When I put on my software engineering hat, my first thought is always to ask "what could go wrong and how?" The answer of #LLM|s is that things could go wrong in completely unpredictable ways, we just try to make it statistically unlikely.

1/3
#nlproc #gpt4 #chatgpt

Using #GPT to build a product is like programming a calculator that gives the right answer 90% of the time, but in 8% of cases fails in subtle and hard-to-notice ways, and in the remaining 2% it claims to be a potato farmer, insults the user, or deletes your hard drive.

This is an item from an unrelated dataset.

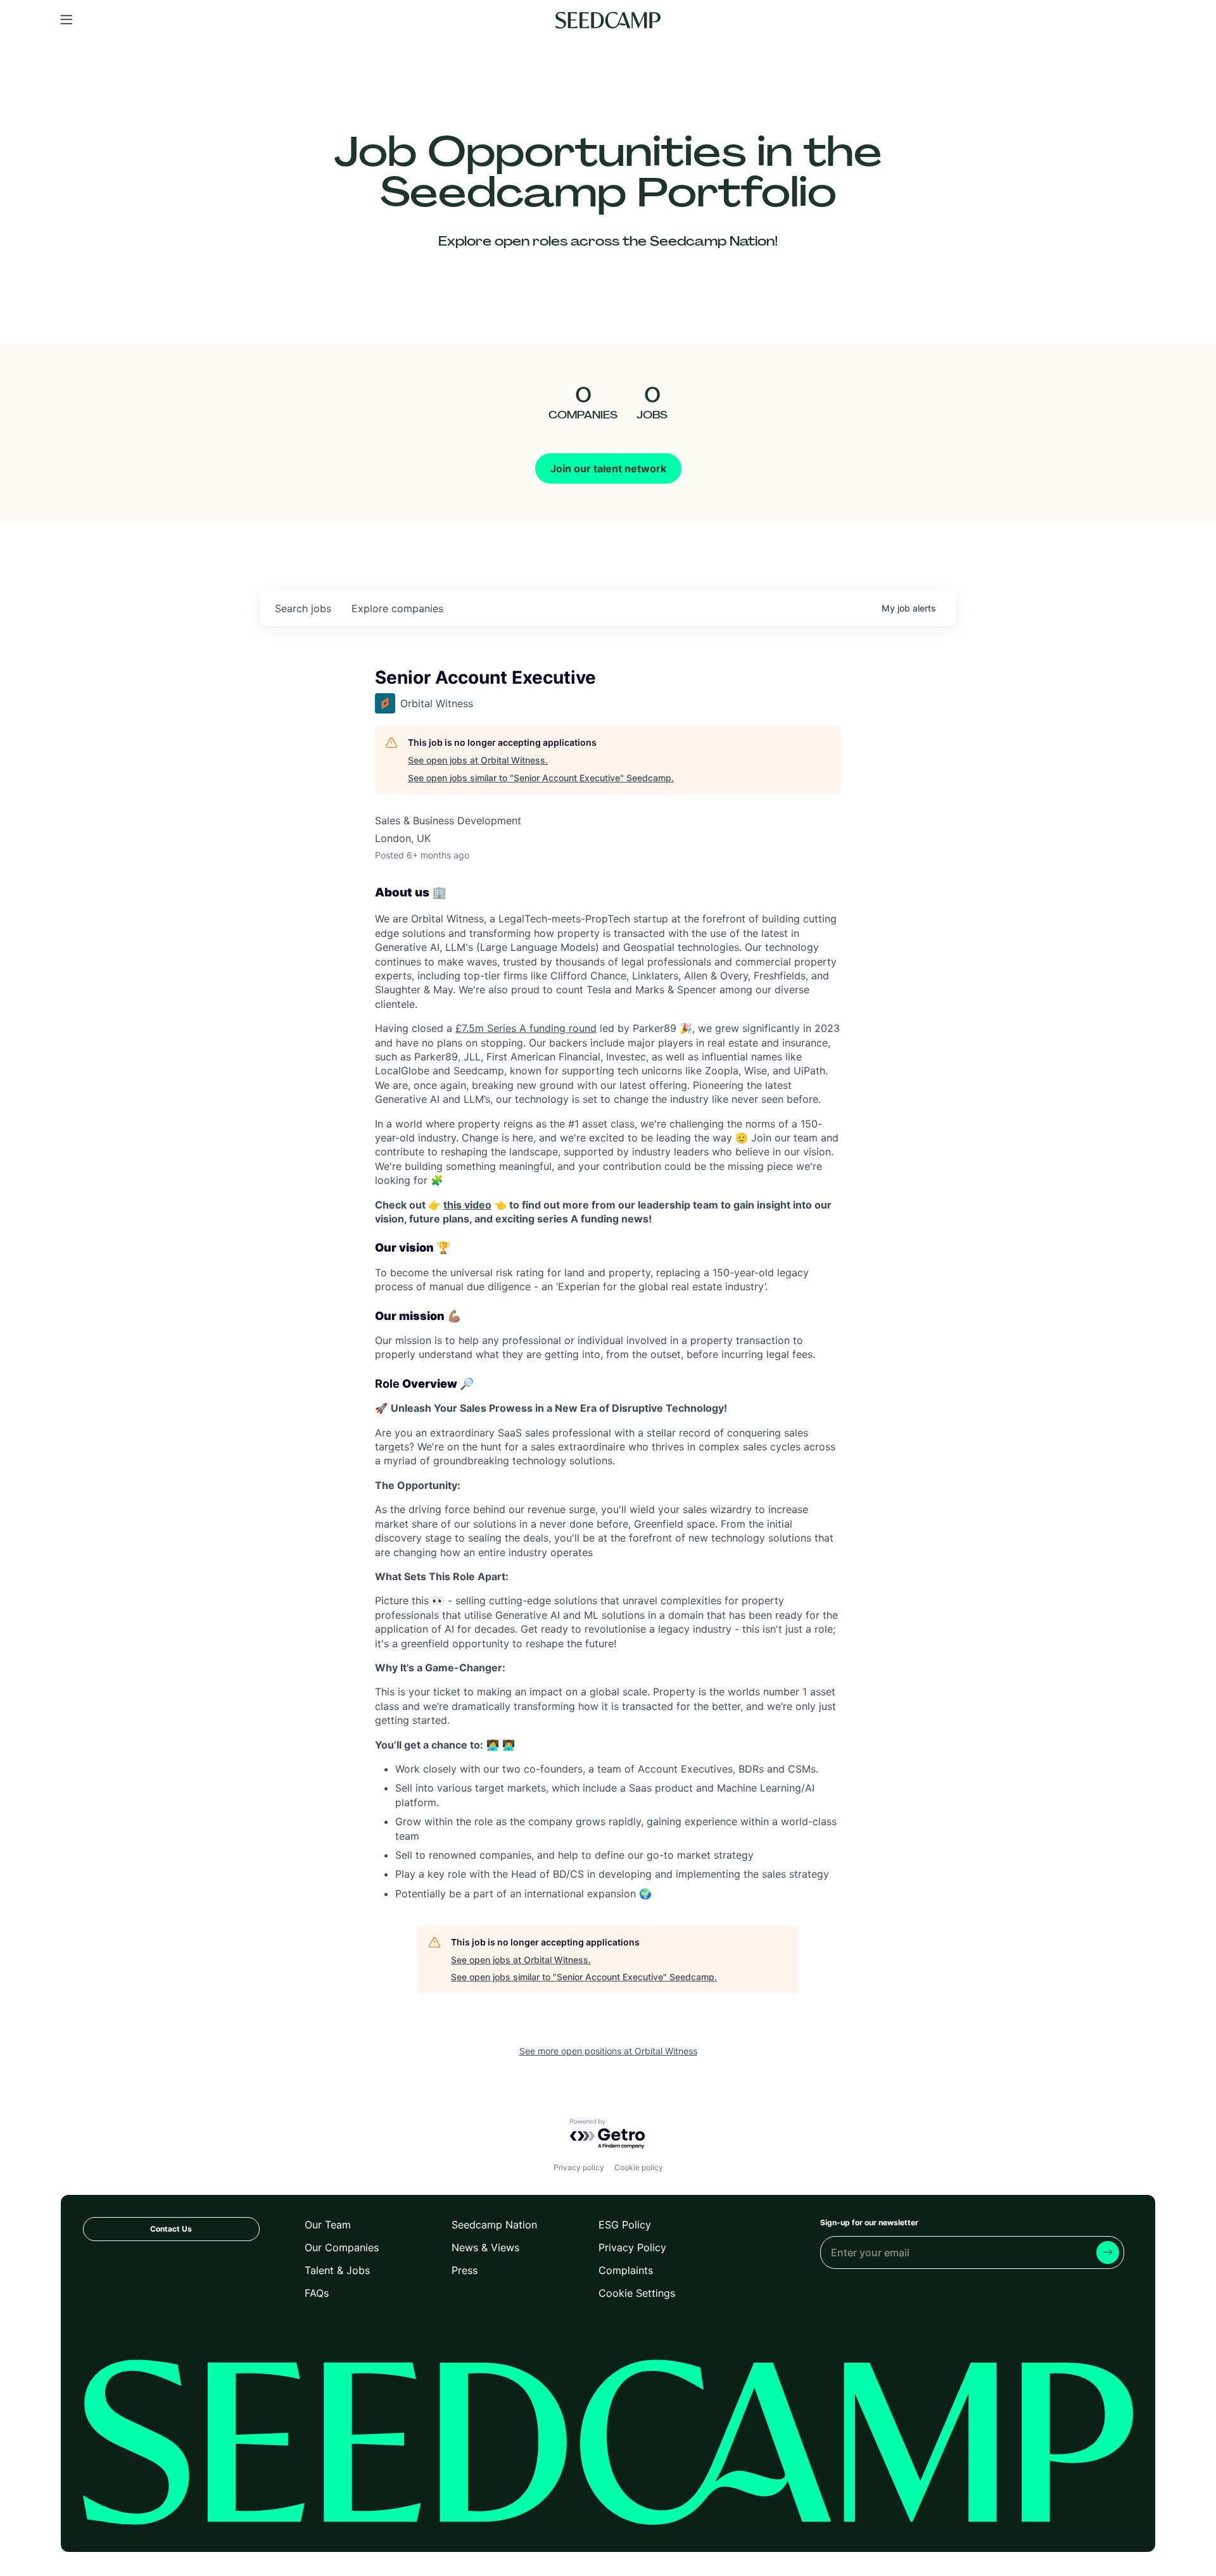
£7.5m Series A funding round (526, 1028)
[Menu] (66, 20)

Yet somehow people are okay with that, because when it's in the 90%, it's a really really awesome calculator?

2/3

Of course that's not a fair analogy (none is) — #GPT models can do the most impressive things that no other software could do before. But the problem of worst-case behavior remains, and I personally am totally put off by that.

I love the potential to use #AI models for creative uses, I just don't see myself wanting to build any other kind of serious application with them at this point. And I'm surprised that so many people don't seem to care.

3/3

@mbollmann Yeah that's my problem too. I've been prototyping various programs and the edge case failure is too big of a problem.

Seems like the only real option is "assistant" type programs which still a huge niche though a very different one from standard programs. I do think this could be improved with really good validation tools. e.g. GPT write a script for a very specific niche and then it's being rigously tested though for now that's more effort than it's worth.

@wraptile @mbollmann I'm actually very thankful that LLMs tend to work better as assistants. It leads to outcomes where humans are augmented through their collaboration with the tool rather than replaced. Hopefully this limitation of LLMs continue for a long time!

I think we'll find that this niche turns out to be huge.